Conducting the trial presented its own challenges. The requirement for echocardiography assessment prior to enrolment coupled with the small number of study investigators capable of performing the scans means that enrolment was limited to daytime working hours. In addition, the lack of 24-hour availability of pharmacy staff to prepare the study drug in a blinded fashion also curtailed enrolment. Finally, the COVID-19 pandemic led to further challenges in recruitment due the necessary diversion of staff and recourses.

We did observe some interesting difference in the haemodynamics in infants between the two groups: surrogate markers of pulmonary vascular resistance including PAATi, LV EI and PDA systolic velocity all showed a favourable trend toward lower PVR following 24 h of milrinone infusion. This was also accompanied by a rise in RV and LV strain. The rate of adverse effects in the two groups was similar with a high rate of hypotension and the use of inotropes likely reflecting the unstable nature of the condition rather than being a side effect of the medication. The low cardiac output state resulting from reduced LV preload can lead to a fall in blood pressure in infants with aPH necessitating the use of vasoactive inotropes such as dopamine and adrenaline. Animal data suggest that these inotropes raise systemic and pulmonary vascular resistance and may further contribute to RV compromise in the setting of aPH [30, 31]. Several studies have demonstrated the association of a low cardiac output in the setting of aPH with morbidity and mortality [32,33,34].

Cyclic nucleotide phosphodiesterases (PDE) are a family of enzymes that hydrolyse the phosphodiester bond in cAMP and cGMP thereby promoting pulmonary vascular constriction. PDE3 has a predominant hydrolysing effect on cAMP. The selective inhibition by milrinone of PDE3 lead to a rise in the levels of cAMP leading to relaxation of vascular smooth muscle, enhanced myocardial contractility (inotropy) and improved myocardial relaxation (lusitropy) [6, 7]. In the newborn lamb, intravenous milrinone augments the action of prostaglandins (PGI2) on pulmonary vasculature by significantly shortening the onset and prolonging the duration and degree of pulmonary vasodilation produced by PGI2 [35, 36]. The use of milrinone is established in neonates and children following cardiac surgery for the prevention of low cardiac output syndrome and the treatment of pulmonary hypertension [37, 38].

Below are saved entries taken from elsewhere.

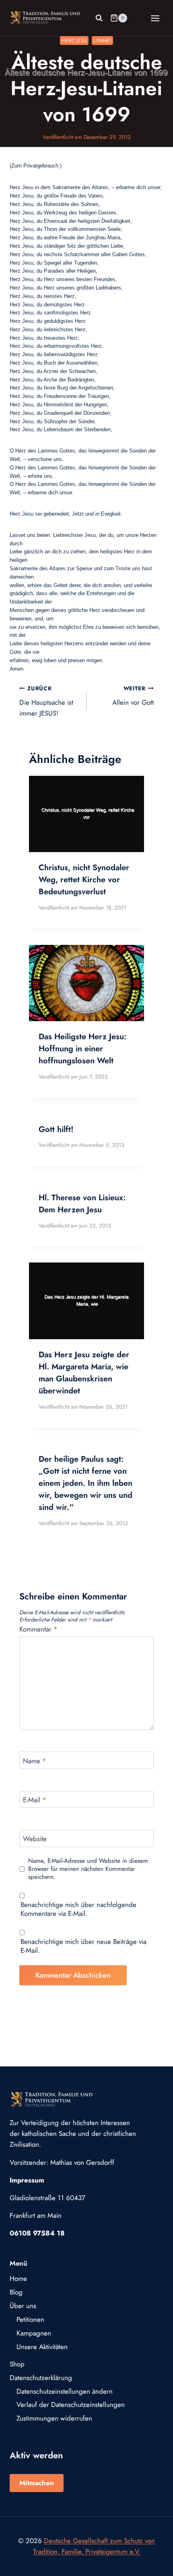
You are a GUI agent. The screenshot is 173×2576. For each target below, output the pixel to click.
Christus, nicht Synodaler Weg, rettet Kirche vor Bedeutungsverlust (84, 879)
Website (35, 1839)
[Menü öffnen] (154, 18)
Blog (16, 2292)
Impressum (27, 2180)
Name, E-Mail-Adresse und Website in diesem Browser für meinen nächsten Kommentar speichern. (88, 1869)
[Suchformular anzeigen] (99, 18)
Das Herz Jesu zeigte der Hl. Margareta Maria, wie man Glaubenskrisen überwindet (84, 1373)
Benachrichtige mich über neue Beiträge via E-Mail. (83, 1946)
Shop (17, 2364)
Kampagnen (33, 2333)
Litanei (102, 40)
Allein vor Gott (133, 695)
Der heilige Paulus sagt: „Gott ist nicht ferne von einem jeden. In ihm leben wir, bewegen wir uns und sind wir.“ (85, 1483)
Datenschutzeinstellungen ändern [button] (64, 2391)
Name (34, 1760)
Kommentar (38, 1629)
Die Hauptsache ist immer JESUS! (46, 701)
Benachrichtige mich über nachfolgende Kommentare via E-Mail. (78, 1909)
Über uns (23, 2306)
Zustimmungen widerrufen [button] (54, 2418)
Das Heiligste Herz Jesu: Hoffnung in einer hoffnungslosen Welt (82, 1049)
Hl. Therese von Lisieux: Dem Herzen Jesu (82, 1204)
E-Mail (34, 1800)
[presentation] (86, 814)
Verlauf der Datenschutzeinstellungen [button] (70, 2404)
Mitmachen (36, 2483)
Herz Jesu (74, 40)
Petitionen (30, 2319)
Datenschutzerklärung (41, 2377)
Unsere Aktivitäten (42, 2347)
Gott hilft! (56, 1129)
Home (18, 2278)
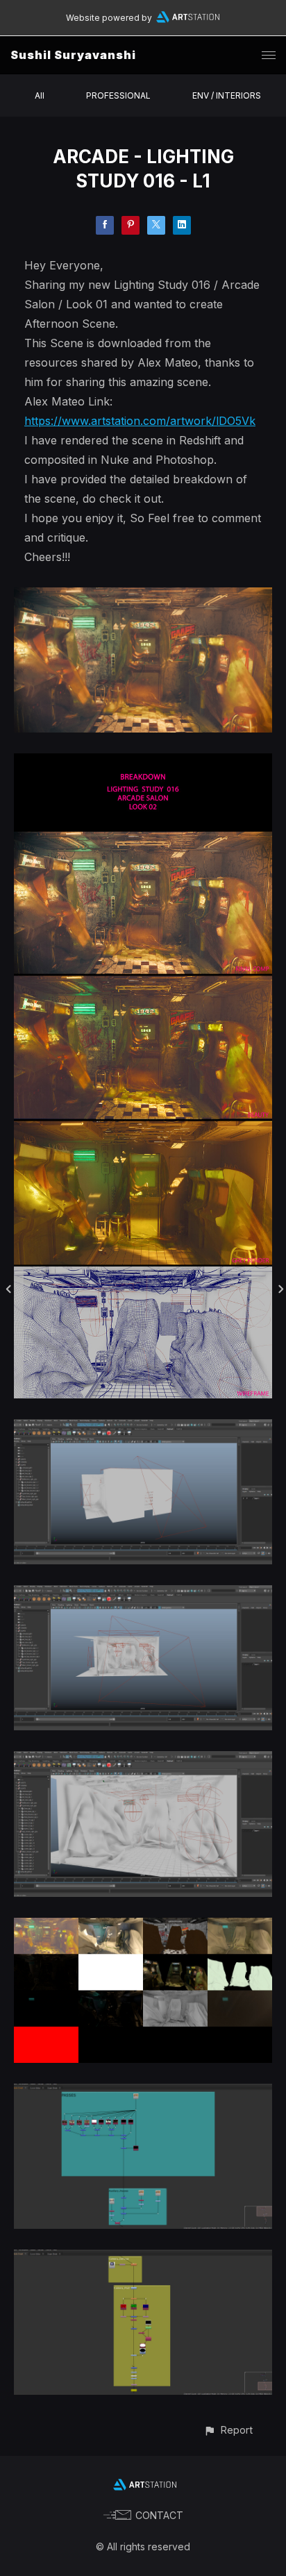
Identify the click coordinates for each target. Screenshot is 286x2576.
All (39, 95)
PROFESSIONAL (118, 95)
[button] (228, 2430)
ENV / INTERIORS (226, 95)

In conclusion, we demonstrated the conducting an interventional trial of a vasoactive agent in the setting of acute pulmonary hypertension in term infants is challenging using our current approach. The apparent fall in the incidence of severe pulmonary hypertension, and the difficulty in approaching parents during a critical treatment window have led to very slow recruitment. Future endeavours aimed at assessing the impact of vasoactive medications in clinically important neonatal cardiovascular conditions should consider alternative methods of investigation. Those should include cluster randomisation by centre to facilitate comparisons, the use of well-designed registries, or the implementation of Standardised Clinical Assessment and Management Plans (SCAMPs). Clinical trialists should engage with hemodynamic physiologists to determine strategies to enhance patient recruitment and trial conductance, taking into account the increased recognition of the variable pathophysiological underpinnings of the clinical phenotype of pulmonary hypertension.